* **What you need to do**
The response should consist of every record, reproduced exactly.

────────────────────────────────────────

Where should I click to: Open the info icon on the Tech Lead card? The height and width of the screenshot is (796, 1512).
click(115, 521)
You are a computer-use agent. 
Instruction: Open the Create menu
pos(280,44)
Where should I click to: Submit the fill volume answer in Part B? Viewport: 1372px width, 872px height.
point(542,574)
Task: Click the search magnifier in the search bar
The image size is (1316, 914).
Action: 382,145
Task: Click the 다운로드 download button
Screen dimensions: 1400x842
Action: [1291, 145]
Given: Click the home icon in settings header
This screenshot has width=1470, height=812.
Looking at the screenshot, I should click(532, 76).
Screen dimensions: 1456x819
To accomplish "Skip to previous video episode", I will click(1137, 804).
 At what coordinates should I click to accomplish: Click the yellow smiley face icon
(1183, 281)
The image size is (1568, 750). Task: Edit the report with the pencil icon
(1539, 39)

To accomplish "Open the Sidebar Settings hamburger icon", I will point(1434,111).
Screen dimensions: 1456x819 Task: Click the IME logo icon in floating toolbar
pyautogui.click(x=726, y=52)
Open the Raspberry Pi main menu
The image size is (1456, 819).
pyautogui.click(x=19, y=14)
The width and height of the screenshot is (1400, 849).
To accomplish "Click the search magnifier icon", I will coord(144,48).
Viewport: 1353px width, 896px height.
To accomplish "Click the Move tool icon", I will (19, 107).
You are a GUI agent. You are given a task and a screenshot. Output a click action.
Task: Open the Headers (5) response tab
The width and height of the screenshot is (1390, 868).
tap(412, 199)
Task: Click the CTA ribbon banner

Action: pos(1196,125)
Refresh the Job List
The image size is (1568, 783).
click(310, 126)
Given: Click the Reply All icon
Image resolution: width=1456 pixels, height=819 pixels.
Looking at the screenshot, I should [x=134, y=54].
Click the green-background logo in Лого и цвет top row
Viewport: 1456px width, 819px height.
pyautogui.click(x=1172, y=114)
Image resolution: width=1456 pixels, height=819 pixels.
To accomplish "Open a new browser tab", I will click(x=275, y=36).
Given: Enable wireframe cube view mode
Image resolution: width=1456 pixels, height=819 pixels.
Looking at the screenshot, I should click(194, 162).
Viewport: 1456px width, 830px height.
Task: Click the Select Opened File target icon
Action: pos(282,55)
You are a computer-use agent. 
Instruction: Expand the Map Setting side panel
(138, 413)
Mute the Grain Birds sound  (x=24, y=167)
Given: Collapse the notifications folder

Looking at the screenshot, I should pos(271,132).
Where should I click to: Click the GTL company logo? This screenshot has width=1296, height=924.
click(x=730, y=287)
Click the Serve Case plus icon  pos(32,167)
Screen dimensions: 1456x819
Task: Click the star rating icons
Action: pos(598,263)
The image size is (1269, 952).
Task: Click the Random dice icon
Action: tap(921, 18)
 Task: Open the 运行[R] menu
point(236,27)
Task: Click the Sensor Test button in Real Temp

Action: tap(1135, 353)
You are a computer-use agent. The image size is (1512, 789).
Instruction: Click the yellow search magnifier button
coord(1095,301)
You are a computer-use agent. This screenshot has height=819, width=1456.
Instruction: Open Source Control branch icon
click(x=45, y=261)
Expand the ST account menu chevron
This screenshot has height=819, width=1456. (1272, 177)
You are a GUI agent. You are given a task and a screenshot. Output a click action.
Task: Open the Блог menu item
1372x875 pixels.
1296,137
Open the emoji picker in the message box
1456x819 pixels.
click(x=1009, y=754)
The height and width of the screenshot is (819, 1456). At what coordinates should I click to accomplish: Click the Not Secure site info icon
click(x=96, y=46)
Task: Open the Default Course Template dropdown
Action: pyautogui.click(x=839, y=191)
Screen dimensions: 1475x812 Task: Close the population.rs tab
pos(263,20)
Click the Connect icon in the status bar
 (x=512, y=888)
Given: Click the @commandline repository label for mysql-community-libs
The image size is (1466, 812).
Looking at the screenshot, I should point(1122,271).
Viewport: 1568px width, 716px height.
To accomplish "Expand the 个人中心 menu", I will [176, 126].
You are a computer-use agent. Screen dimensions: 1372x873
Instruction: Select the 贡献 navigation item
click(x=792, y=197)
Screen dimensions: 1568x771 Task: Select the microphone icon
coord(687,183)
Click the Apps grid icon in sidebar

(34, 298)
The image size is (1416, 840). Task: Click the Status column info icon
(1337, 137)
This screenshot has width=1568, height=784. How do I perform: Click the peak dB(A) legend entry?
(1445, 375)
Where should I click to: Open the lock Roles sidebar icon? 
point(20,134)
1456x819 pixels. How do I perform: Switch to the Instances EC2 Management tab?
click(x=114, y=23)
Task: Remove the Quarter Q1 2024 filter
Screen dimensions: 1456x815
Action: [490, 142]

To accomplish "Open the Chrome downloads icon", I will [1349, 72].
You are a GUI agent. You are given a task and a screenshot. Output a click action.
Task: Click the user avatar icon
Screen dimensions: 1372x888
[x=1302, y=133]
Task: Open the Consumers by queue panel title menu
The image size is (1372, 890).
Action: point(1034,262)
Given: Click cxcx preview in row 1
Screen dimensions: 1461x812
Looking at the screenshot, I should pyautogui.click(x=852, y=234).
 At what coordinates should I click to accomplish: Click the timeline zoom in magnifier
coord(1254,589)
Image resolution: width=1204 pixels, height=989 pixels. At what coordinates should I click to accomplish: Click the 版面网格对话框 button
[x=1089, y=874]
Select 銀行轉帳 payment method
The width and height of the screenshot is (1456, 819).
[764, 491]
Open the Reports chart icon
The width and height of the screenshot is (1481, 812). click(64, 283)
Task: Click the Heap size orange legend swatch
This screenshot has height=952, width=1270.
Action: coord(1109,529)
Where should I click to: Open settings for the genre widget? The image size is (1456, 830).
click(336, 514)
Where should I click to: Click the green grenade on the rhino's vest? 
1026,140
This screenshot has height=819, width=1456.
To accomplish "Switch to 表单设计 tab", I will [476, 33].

────────────────────────────────────────

* **Answer below**
Where should I click to: Open the info icon on the Tech Lead card? The height and width of the screenshot is (796, 1512).
click(115, 521)
You are a computer-use agent. 
Instruction: Open the Create menu
pos(280,44)
Where should I click to: Submit the fill volume answer in Part B? Viewport: 1372px width, 872px height.
point(542,574)
Task: Click the search magnifier in the search bar
The image size is (1316, 914).
Action: 382,145
Task: Click the 다운로드 download button
Screen dimensions: 1400x842
Action: [1291, 145]
Given: Click the home icon in settings header
This screenshot has width=1470, height=812.
Looking at the screenshot, I should click(532, 76).
Screen dimensions: 1456x819
To accomplish "Skip to previous video episode", I will click(1137, 804).
 At what coordinates should I click to accomplish: Click the yellow smiley face icon
(1183, 281)
The image size is (1568, 750). Task: Edit the report with the pencil icon
(1539, 39)

To accomplish "Open the Sidebar Settings hamburger icon", I will point(1434,111).
Screen dimensions: 1456x819 Task: Click the IME logo icon in floating toolbar
pyautogui.click(x=726, y=52)
Open the Raspberry Pi main menu
The image size is (1456, 819).
pyautogui.click(x=19, y=14)
The width and height of the screenshot is (1400, 849).
To accomplish "Click the search magnifier icon", I will coord(144,48).
Viewport: 1353px width, 896px height.
To accomplish "Click the Move tool icon", I will (19, 107).
You are a GUI agent. You are given a task and a screenshot. Output a click action.
Task: Open the Headers (5) response tab
The width and height of the screenshot is (1390, 868).
tap(412, 199)
Task: Click the CTA ribbon banner

Action: pos(1196,125)
Refresh the Job List
The image size is (1568, 783).
click(310, 126)
Given: Click the Reply All icon
Image resolution: width=1456 pixels, height=819 pixels.
Looking at the screenshot, I should [x=134, y=54].
Click the green-background logo in Лого и цвет top row
Viewport: 1456px width, 819px height.
pyautogui.click(x=1172, y=114)
Image resolution: width=1456 pixels, height=819 pixels.
To accomplish "Open a new browser tab", I will click(x=275, y=36).
Given: Enable wireframe cube view mode
Image resolution: width=1456 pixels, height=819 pixels.
Looking at the screenshot, I should click(194, 162).
Viewport: 1456px width, 830px height.
Task: Click the Select Opened File target icon
Action: pos(282,55)
You are a computer-use agent. 
Instruction: Expand the Map Setting side panel
(138, 413)
Mute the Grain Birds sound  (x=24, y=167)
Given: Collapse the notifications folder

Looking at the screenshot, I should pos(271,132).
Where should I click to: Click the GTL company logo? This screenshot has width=1296, height=924.
click(x=730, y=287)
Click the Serve Case plus icon  pos(32,167)
Screen dimensions: 1456x819
Task: Click the star rating icons
Action: pos(598,263)
The image size is (1269, 952).
Task: Click the Random dice icon
Action: tap(921, 18)
 Task: Open the 运行[R] menu
point(236,27)
Task: Click the Sensor Test button in Real Temp

Action: tap(1135, 353)
You are a computer-use agent. The image size is (1512, 789).
Instruction: Click the yellow search magnifier button
coord(1095,301)
You are a computer-use agent. This screenshot has height=819, width=1456.
Instruction: Open Source Control branch icon
click(x=45, y=261)
Expand the ST account menu chevron
This screenshot has height=819, width=1456. (1272, 177)
You are a GUI agent. You are given a task and a screenshot. Output a click action.
Task: Open the Блог menu item
1372x875 pixels.
1296,137
Open the emoji picker in the message box
1456x819 pixels.
click(x=1009, y=754)
The height and width of the screenshot is (819, 1456). At what coordinates should I click to accomplish: Click the Not Secure site info icon
click(x=96, y=46)
Task: Open the Default Course Template dropdown
Action: pyautogui.click(x=839, y=191)
Screen dimensions: 1475x812 Task: Close the population.rs tab
pos(263,20)
Click the Connect icon in the status bar
 (x=512, y=888)
Given: Click the @commandline repository label for mysql-community-libs
The image size is (1466, 812).
Looking at the screenshot, I should point(1122,271).
Viewport: 1568px width, 716px height.
To accomplish "Expand the 个人中心 menu", I will [176, 126].
You are a computer-use agent. Screen dimensions: 1372x873
Instruction: Select the 贡献 navigation item
click(x=792, y=197)
Screen dimensions: 1568x771 Task: Select the microphone icon
coord(687,183)
Click the Apps grid icon in sidebar

(34, 298)
The image size is (1416, 840). Task: Click the Status column info icon
(1337, 137)
This screenshot has width=1568, height=784. How do I perform: Click the peak dB(A) legend entry?
(1445, 375)
Where should I click to: Open the lock Roles sidebar icon? 
point(20,134)
1456x819 pixels. How do I perform: Switch to the Instances EC2 Management tab?
click(x=114, y=23)
Task: Remove the Quarter Q1 2024 filter
Screen dimensions: 1456x815
Action: [490, 142]

To accomplish "Open the Chrome downloads icon", I will [1349, 72].
You are a GUI agent. You are given a task and a screenshot. Output a click action.
Task: Click the user avatar icon
Screen dimensions: 1372x888
[x=1302, y=133]
Task: Open the Consumers by queue panel title menu
The image size is (1372, 890).
Action: point(1034,262)
Given: Click cxcx preview in row 1
Screen dimensions: 1461x812
Looking at the screenshot, I should pyautogui.click(x=852, y=234).
 At what coordinates should I click to accomplish: Click the timeline zoom in magnifier
coord(1254,589)
Image resolution: width=1204 pixels, height=989 pixels. At what coordinates should I click to accomplish: Click the 版面网格对话框 button
[x=1089, y=874]
Select 銀行轉帳 payment method
The width and height of the screenshot is (1456, 819).
[764, 491]
Open the Reports chart icon
The width and height of the screenshot is (1481, 812). click(64, 283)
Task: Click the Heap size orange legend swatch
This screenshot has height=952, width=1270.
Action: coord(1109,529)
Where should I click to: Open settings for the genre widget? The image size is (1456, 830).
click(336, 514)
Where should I click to: Click the green grenade on the rhino's vest? 
1026,140
This screenshot has height=819, width=1456.
To accomplish "Switch to 表单设计 tab", I will [476, 33].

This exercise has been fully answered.